Exercise directions: Whatever the records contain, reproduce all of them exactly.

Pixel coordinate grounding data:
□ □ □

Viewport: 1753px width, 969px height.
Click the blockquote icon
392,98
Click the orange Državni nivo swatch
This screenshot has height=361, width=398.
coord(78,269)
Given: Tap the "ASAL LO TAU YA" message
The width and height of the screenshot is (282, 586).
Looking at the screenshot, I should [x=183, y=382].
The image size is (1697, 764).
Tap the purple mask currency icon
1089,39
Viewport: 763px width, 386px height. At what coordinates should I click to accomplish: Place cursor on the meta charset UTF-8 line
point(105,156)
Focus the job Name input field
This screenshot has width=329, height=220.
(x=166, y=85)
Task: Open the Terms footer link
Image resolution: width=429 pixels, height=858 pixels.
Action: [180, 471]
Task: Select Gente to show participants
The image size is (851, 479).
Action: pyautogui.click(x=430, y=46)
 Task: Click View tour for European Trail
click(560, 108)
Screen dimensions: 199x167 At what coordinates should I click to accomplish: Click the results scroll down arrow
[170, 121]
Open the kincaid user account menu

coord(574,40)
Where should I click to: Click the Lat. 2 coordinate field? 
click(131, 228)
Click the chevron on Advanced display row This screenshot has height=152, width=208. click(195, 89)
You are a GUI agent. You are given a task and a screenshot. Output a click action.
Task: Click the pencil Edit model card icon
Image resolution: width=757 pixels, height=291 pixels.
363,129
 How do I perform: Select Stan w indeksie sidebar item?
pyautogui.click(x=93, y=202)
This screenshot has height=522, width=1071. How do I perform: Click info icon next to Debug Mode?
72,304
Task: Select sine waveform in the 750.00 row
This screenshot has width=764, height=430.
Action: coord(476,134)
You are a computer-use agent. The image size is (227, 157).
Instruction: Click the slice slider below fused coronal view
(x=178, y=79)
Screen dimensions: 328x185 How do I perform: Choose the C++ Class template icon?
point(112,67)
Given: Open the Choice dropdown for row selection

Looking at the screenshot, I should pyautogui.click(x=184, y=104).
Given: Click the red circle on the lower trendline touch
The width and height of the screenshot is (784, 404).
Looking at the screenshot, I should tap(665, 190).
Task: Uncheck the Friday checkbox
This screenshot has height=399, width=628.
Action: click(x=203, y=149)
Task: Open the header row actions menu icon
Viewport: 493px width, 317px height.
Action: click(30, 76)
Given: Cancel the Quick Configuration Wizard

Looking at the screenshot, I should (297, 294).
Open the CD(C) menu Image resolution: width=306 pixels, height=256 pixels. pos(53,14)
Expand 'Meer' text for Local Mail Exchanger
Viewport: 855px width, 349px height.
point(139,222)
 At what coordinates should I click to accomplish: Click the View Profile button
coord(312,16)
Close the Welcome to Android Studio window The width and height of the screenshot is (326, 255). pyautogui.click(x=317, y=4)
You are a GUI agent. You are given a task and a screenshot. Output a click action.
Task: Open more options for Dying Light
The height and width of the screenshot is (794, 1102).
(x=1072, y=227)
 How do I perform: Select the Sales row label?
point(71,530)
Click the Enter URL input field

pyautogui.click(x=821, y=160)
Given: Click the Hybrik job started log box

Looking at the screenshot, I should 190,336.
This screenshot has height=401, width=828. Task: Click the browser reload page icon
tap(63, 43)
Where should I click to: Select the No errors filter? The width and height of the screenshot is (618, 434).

□ □ □

Result of this exercise:
Viewport: 1753px width, 969px height.
Click the blockquote icon
392,98
Click the orange Državni nivo swatch
This screenshot has height=361, width=398.
coord(78,269)
Given: Tap the "ASAL LO TAU YA" message
The width and height of the screenshot is (282, 586).
Looking at the screenshot, I should [x=183, y=382].
The image size is (1697, 764).
Tap the purple mask currency icon
1089,39
Viewport: 763px width, 386px height. At what coordinates should I click to accomplish: Place cursor on the meta charset UTF-8 line
point(105,156)
Focus the job Name input field
This screenshot has width=329, height=220.
(x=166, y=85)
Task: Open the Terms footer link
Image resolution: width=429 pixels, height=858 pixels.
Action: [180, 471]
Task: Select Gente to show participants
The image size is (851, 479).
Action: pyautogui.click(x=430, y=46)
 Task: Click View tour for European Trail
click(560, 108)
Screen dimensions: 199x167 At what coordinates should I click to accomplish: Click the results scroll down arrow
[170, 121]
Open the kincaid user account menu

coord(574,40)
Where should I click to: Click the Lat. 2 coordinate field? 
click(131, 228)
Click the chevron on Advanced display row This screenshot has height=152, width=208. click(195, 89)
You are a GUI agent. You are given a task and a screenshot. Output a click action.
Task: Click the pencil Edit model card icon
Image resolution: width=757 pixels, height=291 pixels.
363,129
 How do I perform: Select Stan w indeksie sidebar item?
pyautogui.click(x=93, y=202)
This screenshot has height=522, width=1071. How do I perform: Click info icon next to Debug Mode?
72,304
Task: Select sine waveform in the 750.00 row
This screenshot has width=764, height=430.
Action: coord(476,134)
You are a computer-use agent. The image size is (227, 157).
Instruction: Click the slice slider below fused coronal view
(x=178, y=79)
Screen dimensions: 328x185 How do I perform: Choose the C++ Class template icon?
point(112,67)
Given: Open the Choice dropdown for row selection

Looking at the screenshot, I should pyautogui.click(x=184, y=104).
Given: Click the red circle on the lower trendline touch
The width and height of the screenshot is (784, 404).
Looking at the screenshot, I should tap(665, 190).
Task: Uncheck the Friday checkbox
This screenshot has height=399, width=628.
Action: click(x=203, y=149)
Task: Open the header row actions menu icon
Viewport: 493px width, 317px height.
Action: click(30, 76)
Given: Cancel the Quick Configuration Wizard

Looking at the screenshot, I should (297, 294).
Open the CD(C) menu Image resolution: width=306 pixels, height=256 pixels. pos(53,14)
Expand 'Meer' text for Local Mail Exchanger
Viewport: 855px width, 349px height.
point(139,222)
 At what coordinates should I click to accomplish: Click the View Profile button
coord(312,16)
Close the Welcome to Android Studio window The width and height of the screenshot is (326, 255). pyautogui.click(x=317, y=4)
You are a GUI agent. You are given a task and a screenshot. Output a click action.
Task: Open more options for Dying Light
The height and width of the screenshot is (794, 1102).
(x=1072, y=227)
 How do I perform: Select the Sales row label?
point(71,530)
Click the Enter URL input field

pyautogui.click(x=821, y=160)
Given: Click the Hybrik job started log box

Looking at the screenshot, I should 190,336.
This screenshot has height=401, width=828. Task: Click the browser reload page icon
tap(63, 43)
Where should I click to: Select the No errors filter? The width and height of the screenshot is (618, 434).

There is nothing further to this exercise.